The affidavit states that Mr. White was the owner of The Sportsman Club and the victim of the aggravated robbery and attempted first degree murder for which Petitioner was convicted. Mr. White affirmed that he "inadvertently identified" Petitioner as the "perpetrator committing robbery and attempted murder on myself and my establishment" and that Mr. White "felt forced into identifying [Petitioner] as the perpetrator due to the forcefulness of the law enforcement at that time." Mr. White claimed that, in his original statement to police, he identified "the perpetrator as being six foot tall and weighing one hundred and seventy pounds" and "being the tallest man on the video tape." He said that he had since "learned" that Mr.
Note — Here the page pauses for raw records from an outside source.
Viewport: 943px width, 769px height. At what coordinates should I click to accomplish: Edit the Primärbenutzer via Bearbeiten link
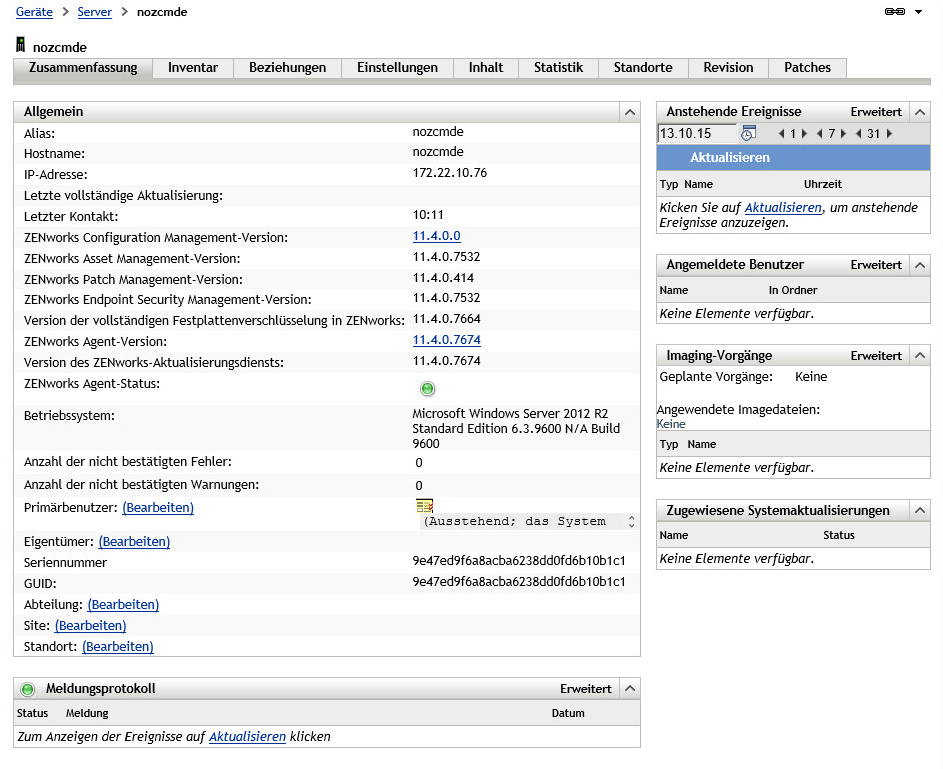(x=158, y=508)
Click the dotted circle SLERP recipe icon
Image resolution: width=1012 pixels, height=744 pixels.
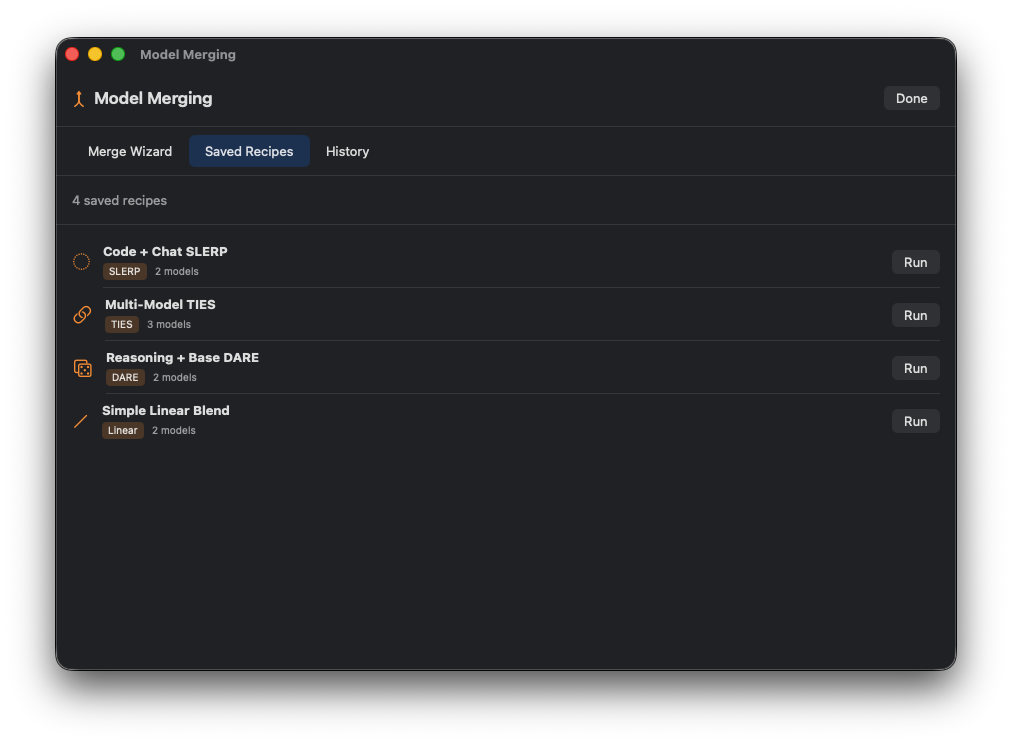(82, 262)
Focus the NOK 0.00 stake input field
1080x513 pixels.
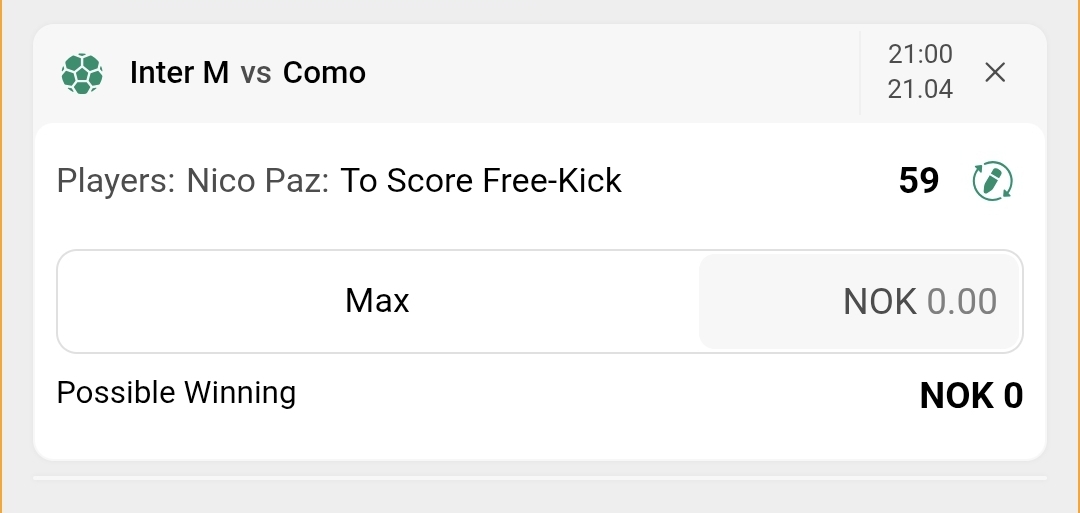[860, 301]
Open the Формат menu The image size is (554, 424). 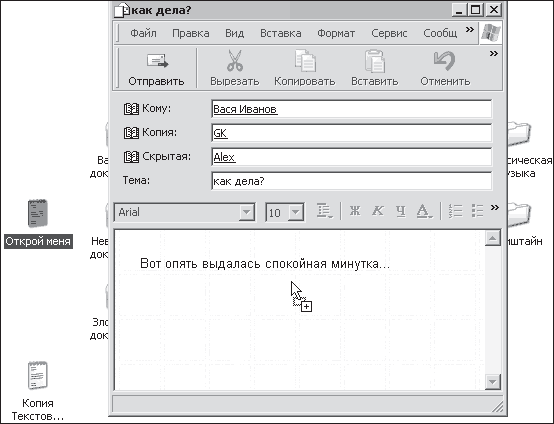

Davis was six-foot-four, and that Petitioner was five-foot-eight inches tall.

Coram Nobis Court's Order Summarily Dismissing Petition

The coram nobis court found that the judgments of conviction became final on August 30, 1996, and that the Petition, which was "filed on March 1, 2024, was filed well outside the one (1) year statute of limitations." The court found that "Petitioner failed to allege that [the P]etition was timely filed, failed to reference the statute of limitations, and failed to request an equitable tolling of the statute of limitations."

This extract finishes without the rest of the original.